Help for Families and Individuals of Those Struggling with Addiction
I’m going to share a snippet of something I wrote for my website before I decided to change my website completely (it’s a long story). I have worked in addiction treatment for quite some time and have had the opportunity to speak with many worried mothers, wives, husbands, fathers, children you name it. They are undoubtedly panicked, terrified and sometimes pretty clueless about what it is they are supposed to do-and rightfully so. Unfortunately, there is no detailed manuscript for what to do with an addicted loved one, but there is PLENTY of useful material for families, family education programs, support groups and therapists out there that can help get you through such difficult times.
Every time I speak with families I have to remind myself of the pain and fear they are experiencing as a result of the unknown, sometimes fatal disease of addiction. I admit, it can be frustrating when you don’t have all the answers and you can’t explain why their loved one just won’t be “cured”. Parents, especially, can not understand what the hell is going through their kids minds. Why is their desire to get sober not as urgent as everyone else in their life believes it is?!! Unfortunately, this is not how it works.
As a therapist who has struggled with addiction myself, I know how badly your family wants to see you get better.

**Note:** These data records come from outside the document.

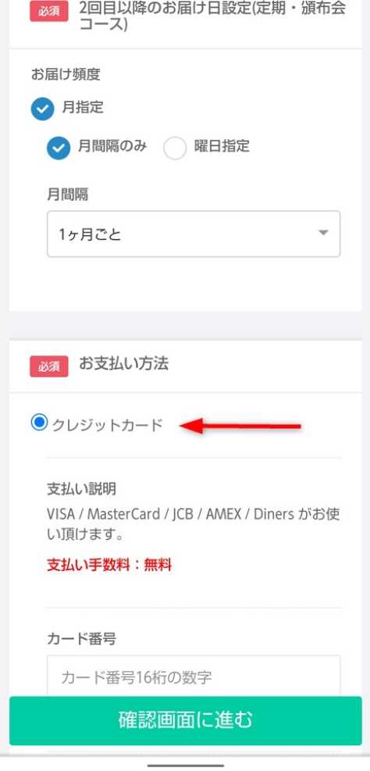Screen dimensions: 370x771
Task: Tap the クレジットカード label text
Action: pos(107,425)
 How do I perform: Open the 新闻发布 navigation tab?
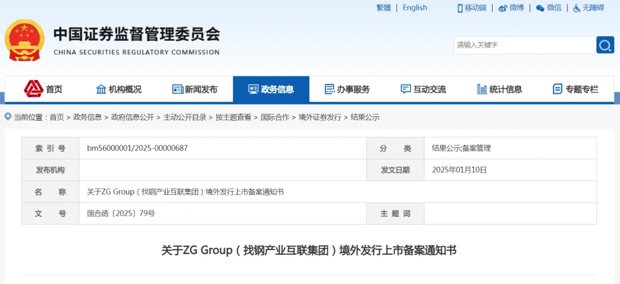point(195,89)
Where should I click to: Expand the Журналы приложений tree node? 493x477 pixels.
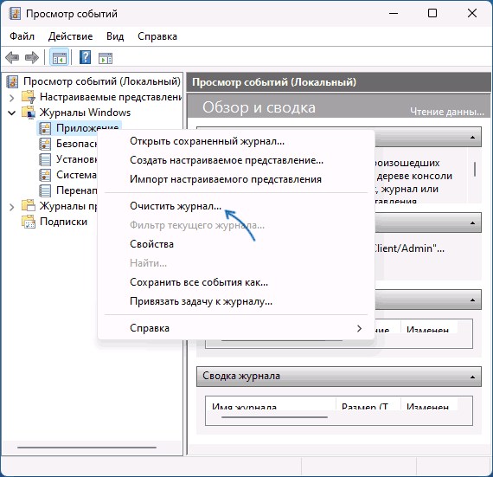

And I so wish that was all it took. I remember my sponsor 10 years ago telling me “you’re mom would take a bullet for you if it meant you’d get better”. That was one of the harder things to hear, but it was true.
Steps to Take for Yourself
I can tell you now, as a successful, happy and sober therapist, sobriety for your loved one can happen, but most of it, a lot of it actually, is in their hands. Most recovering individuals will tell you that looking back, it was their most excruciating feelings and experiences that made them finally willing to seek help and most importantly want sobriety. So what do you do in the meantime?
Well first of all I want to make it very clear that you can wholeheartedly love your child and hate their addiction at the same time. They are two very different things. Some addicted individuals need super tough tough love-you know no money, no car, no place to come home and do laundry. Others need a different kind of support. Where are they in their recovery process? Do they want to get sober? Are they just kind of struggling? Will they need inpatient? A therapist can help you navigate your way through some of these unknown and presumably obsessive questions that you’ve had running through your mind over and over again.
I can not stress enough how it important it is to TAKE CARE OF YOURSELF through this process. You will be in a much better position to make rational decisions and will in turn feel good about not neglecting your own needs. You see, when you neglect your own life, AKA are codependent and or an enabler, you are helping no one. So, take a look at the information I provided below and see if it may be beneficial for you to seek some guidance. Anything helps!
Here we go-
It may be time to seek help when:
You feel ashamed of talking about the addiction and and don’t know who to talk to
You’re scared of the substance user finding out and acting out
Your family member continues to use despite your concerns
You’ve experienced family issues that you believe may have contributed to the addiction
Your physical, mental and spiritual health have been compromised
The effects of addiction aren’t limited to the substance abuser. If someone’s addiction has negatively impacted your life, it may be time to seek help. By engaging in treatment focused on the family, you can make a difference in the life of the addict while improving your own well-being. Studies show that family therapy predicts higher levels of success, greater engagement and increased continuing care participation.
Benefits of family therapy include:
Helping addict seek assistance for their own problem
Helping families understand enabling behaviors vs. supportive behaviors
Increased sense of personal serenity
Addressing codependent behavior that may be hindering recovery
Learning how to practice self care when feeling powerless over actions of addict
Assisting the substance abuser to gain awareness of their own needs and behaviors
Supporting yourself and your loved ones through the recovery process
It’s important to understand that therapy can provide support for family members but also improve their loved one’s health as well. Recovery for everyone is possible. I’ve seen it happen many times. It may not work the first time, but the possibility of being free from the storm of addiction can happen. It can difficult to ask for help, but it definitely can’t hurt.